We are absolutely delighted that John & Sally McKenna had the opportunity to experience the culinary skills of  Scott Kapitan, Senior Head Chef at Yew Tree Restaurant.

John & Sally McKenna are award-winning authors, having written many guide books to the food culture and the celebration of food and culture around the world. See below for what they had to say about their dining experience at Yew Tree Restaurant Muckross Park Hotel & Spa.

Scott Kapitan’s menus in Killarney’s Muckross Park Hotel & Spa don’t reveal the chef’s subversive streak. All the 5-star finery you would expect is there: the quail; the scallops; the chicken and foie gras ravioli; the Kerry lamb; the turbot; the Angus beef. Yes, he has prime cuts at his disposal, but it’s Kapitan’s clear-eyed and unequivocal confidence in transforming those ingredients that makes the hotel’s Yew Tree Restaurant a class act.
Kapitan’s style is to build a strong supporting cast around those iconic ingredients. Turbot, for instance, is cooked to toothsome perfection. But it is the support of black trumpet mushrooms, spears of samphire, a scatter of almonds and a brown butter hollandaise, all of them framing and amplifying the main ingredient, that transforms the dish into a true event.

The turbot is also a fine example of Kapitan’s culinary judgement: just enough, not too much, a light touch, let the ingredients shine. The loin of Kerry lamb is blushingly pink, adorned with a green fine herb crust, and bolstered with kalamata olive tapenade and mint lamb jus and sweet, oven-dried tomato, a beautifully clean iteration of a classic mix. He likes intrigue in his combinations, so there are coffee scented carrots served with the fillet of beef and a tangle of beef cheek, with a cep mushroom sauce anchoring the dish with wild, woody notes. It’s playful, but also precise and mature.

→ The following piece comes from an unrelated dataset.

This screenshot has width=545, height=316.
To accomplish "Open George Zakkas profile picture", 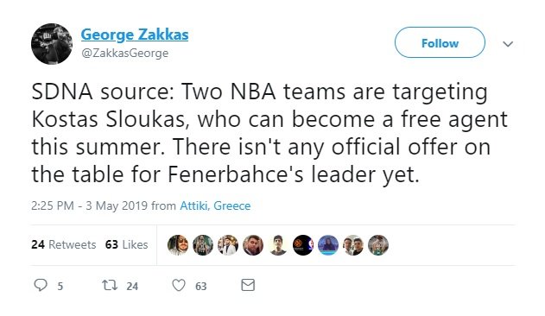I will tap(52, 44).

The dinner menus trace a perfect three-course arc, so having Dingle crab and poached cod before the lamb, and strawberry rhubarb meringue for dessert, makes for an ideal dinner. The kitchen team organise a flawless theatre on the plates, though we wonder if serving an ice cold sorbet before main courses should still be a thing in 2023. Whilst the cooking is beautifully delivered, the setting could benefit from being more relaxed, and playing some interesting music. At €78 for three courses, dinner is decent value, but the wine list is tilted squarely at the billionaire, asset-owning class. These niggles are easily solved, and Scott Kapitan’s cooking deserves the best supporting cast Killarney can offer.